_Task details_. Start at the line in the entries below that contains "Home (45, 208)", stop at the line that contains "Cum folosești corect", and output exactly the lines in that span, both ends included.

[Dataset entries]
=====
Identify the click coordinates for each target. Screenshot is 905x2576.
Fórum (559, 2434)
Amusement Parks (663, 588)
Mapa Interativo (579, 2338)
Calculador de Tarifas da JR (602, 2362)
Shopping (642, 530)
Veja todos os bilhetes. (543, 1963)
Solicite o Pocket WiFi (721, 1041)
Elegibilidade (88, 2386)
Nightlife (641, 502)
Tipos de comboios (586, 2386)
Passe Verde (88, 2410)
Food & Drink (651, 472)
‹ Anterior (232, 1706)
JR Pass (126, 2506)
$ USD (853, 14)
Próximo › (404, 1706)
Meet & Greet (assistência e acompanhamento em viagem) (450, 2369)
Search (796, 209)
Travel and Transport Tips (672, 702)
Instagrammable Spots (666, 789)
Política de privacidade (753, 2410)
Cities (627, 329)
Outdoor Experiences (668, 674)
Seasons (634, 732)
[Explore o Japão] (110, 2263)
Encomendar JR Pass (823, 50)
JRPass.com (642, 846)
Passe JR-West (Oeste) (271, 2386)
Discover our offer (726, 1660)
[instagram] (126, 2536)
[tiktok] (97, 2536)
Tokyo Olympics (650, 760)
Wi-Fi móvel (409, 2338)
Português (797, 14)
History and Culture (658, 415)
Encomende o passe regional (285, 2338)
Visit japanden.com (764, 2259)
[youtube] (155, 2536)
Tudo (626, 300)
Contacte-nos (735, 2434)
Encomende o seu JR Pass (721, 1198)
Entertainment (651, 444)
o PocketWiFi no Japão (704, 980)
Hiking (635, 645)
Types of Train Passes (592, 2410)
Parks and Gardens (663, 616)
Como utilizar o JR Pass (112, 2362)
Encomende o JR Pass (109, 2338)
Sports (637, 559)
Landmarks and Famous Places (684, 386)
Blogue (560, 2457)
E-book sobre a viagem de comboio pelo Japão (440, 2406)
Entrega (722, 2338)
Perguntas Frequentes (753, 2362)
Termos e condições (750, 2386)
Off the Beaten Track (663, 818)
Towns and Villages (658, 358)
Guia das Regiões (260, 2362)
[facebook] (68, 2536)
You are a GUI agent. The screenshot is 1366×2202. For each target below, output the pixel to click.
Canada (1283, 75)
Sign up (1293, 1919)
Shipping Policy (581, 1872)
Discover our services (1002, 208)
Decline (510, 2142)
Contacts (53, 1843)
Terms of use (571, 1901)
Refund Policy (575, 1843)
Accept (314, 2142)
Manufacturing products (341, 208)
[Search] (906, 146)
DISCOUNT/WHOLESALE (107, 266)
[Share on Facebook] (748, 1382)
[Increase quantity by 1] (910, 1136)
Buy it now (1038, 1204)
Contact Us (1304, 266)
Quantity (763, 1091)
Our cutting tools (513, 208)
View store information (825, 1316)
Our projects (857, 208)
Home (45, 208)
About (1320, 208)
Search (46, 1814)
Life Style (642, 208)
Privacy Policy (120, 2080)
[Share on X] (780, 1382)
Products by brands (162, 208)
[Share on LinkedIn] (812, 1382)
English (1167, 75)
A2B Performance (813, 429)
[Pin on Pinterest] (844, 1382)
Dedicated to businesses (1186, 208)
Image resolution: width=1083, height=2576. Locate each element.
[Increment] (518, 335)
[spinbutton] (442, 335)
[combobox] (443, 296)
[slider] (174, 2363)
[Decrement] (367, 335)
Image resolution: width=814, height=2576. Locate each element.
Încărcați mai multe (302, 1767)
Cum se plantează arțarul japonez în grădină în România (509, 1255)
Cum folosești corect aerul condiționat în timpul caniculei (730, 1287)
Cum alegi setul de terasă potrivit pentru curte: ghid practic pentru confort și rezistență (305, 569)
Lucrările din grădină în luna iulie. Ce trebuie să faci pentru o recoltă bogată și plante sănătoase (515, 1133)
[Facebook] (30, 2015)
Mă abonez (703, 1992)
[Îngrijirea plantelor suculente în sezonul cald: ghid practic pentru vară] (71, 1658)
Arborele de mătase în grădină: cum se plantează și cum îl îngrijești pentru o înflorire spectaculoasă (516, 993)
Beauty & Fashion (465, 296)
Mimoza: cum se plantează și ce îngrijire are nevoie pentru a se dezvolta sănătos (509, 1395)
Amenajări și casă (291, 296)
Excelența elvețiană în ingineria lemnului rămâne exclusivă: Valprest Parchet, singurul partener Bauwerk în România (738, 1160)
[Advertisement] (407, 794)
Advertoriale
=====
_Exercise output_.
Home (45, 208)
About (1320, 208)
Search (46, 1814)
Life Style (642, 208)
Privacy Policy (120, 2080)
[Share on X] (780, 1382)
Products by brands (162, 208)
[Share on LinkedIn] (812, 1382)
English (1167, 75)
A2B Performance (813, 429)
[Pin on Pinterest] (844, 1382)
Dedicated to businesses (1186, 208)
Image resolution: width=1083, height=2576. Locate each element.
[Increment] (518, 335)
[spinbutton] (442, 335)
[combobox] (443, 296)
[slider] (174, 2363)
[Decrement] (367, 335)
Image resolution: width=814, height=2576. Locate each element.
Încărcați mai multe (302, 1767)
Cum se plantează arțarul japonez în grădină în România (509, 1255)
Cum folosești corect aerul condiționat în timpul caniculei (730, 1287)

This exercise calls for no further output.